Fonte: Josias de Souza

FRASE DA VEZ_1/14

“O pessimista é uma pessoa que, podendo escolher entre dois males, prefere ambos.”

Oscar Wilde, escritor irlandês

Atores vão ao Senado para criticar transposição do rio São Francisco

Artistas que defendem o fim das obras de transposição do rio São Francisco ocuparam nesta quinta-feira a tribuna do Senado e atacaram o governo. O ator Carlos Vereza disse ser difícil confiar em uma gestão que envolve suspeitas de mau uso de cartões corporativos. Já o ator Osmar Prado chorou e acabou silenciando a platéia formada por parlamentares e intelectuais, enquanto a atriz Letícia Sabatella pediu que o debate sobre as obras não se transformem em um teatro.

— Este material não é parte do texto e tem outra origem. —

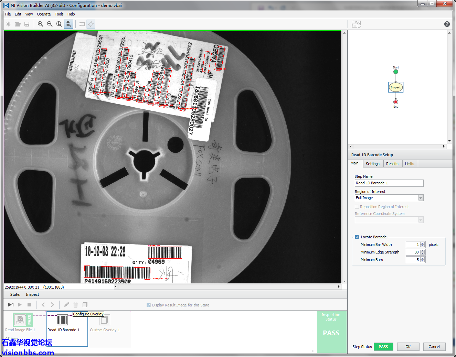Image resolution: width=456 pixels, height=357 pixels.
Task: Click the Step Name input field
Action: 389,183
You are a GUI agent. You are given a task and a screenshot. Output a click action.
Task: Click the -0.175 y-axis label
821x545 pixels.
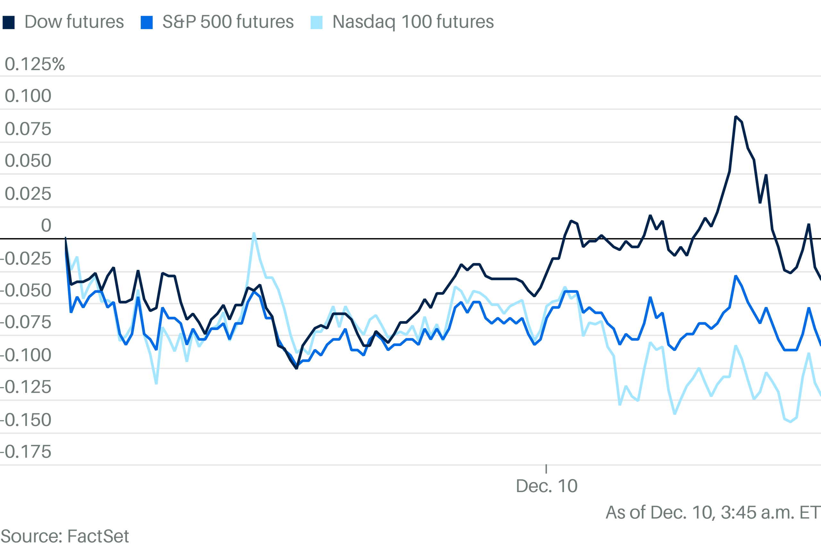pyautogui.click(x=26, y=452)
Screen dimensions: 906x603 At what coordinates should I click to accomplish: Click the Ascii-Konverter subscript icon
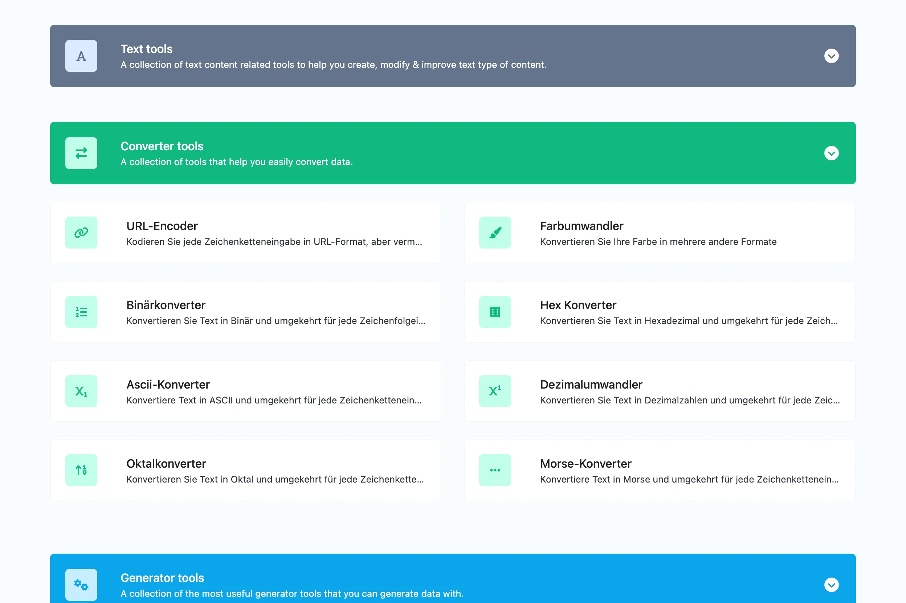coord(81,391)
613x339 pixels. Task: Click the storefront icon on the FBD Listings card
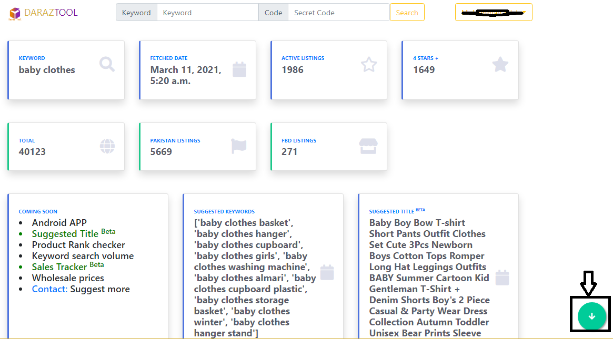pyautogui.click(x=369, y=146)
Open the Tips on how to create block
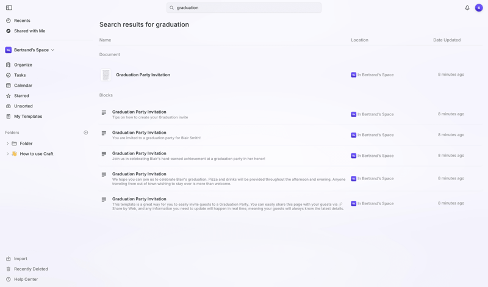The width and height of the screenshot is (488, 287). [x=149, y=115]
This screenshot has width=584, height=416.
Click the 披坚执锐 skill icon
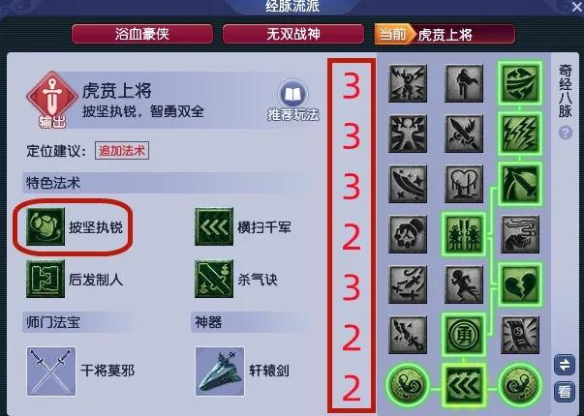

“Me perdoe, mas não confio na atual estrutura governamental, ela não passa confiabilidade. Como não passam confiabilidade os cartões corporativos e os gastos pessoais [também] não passam confiabilidade”, disse Vereza, que subiu à tribuna acompanhado pelos atores Prado e Letícia.

Antes dele, Osmar Prado chorou ao lembrar da greve de fome feita pelo bispo dom Flávio Cappio em protesto às obras de transposição do São Francisco. “Não é uma representação”, disse o ator, enxugando as lágrimas e silenciando a platéia. “Admiro a coragem do bispo de doar sua própria vida em benefício do povo e que tem a coragem que falta aos dirigentes”, disse ele.

A primeira a discursar, na tribuna, foi Letícia Sabatella. Emocionada, a atriz apelou aos deputados e senadores presentes no plenário. “Espero que o debate [feito hoje] não seja um teatro”, afirmou ela.
O debate sobre a transposição do rio São Francisco provocou hoje várias discussões no plenário do Senado. O deputado Ciro Gomes (PSB-CE) foi alvo de críticas de artistas. Antes, ele atacou d. Cappio, presente à sessão. “É preciso que os críticos tomem juízo”, disse o deputado, que havia brigado por meio da imprensa com Letícia Sabatella.

Ao discursar no plenário, Gomes dirigiu-se ao bispo de forma imperativa. “Bispo, olhe para mim.” Segundo o ator Carlos Vereza, quando o religioso olha para cima é porque ele está meditando, não é descaso com o interlocutor. O debate se estende e envolveu parlamentares, o ministro Geddel Vieira Lima (Integração Nacional), intelectuais e artistas.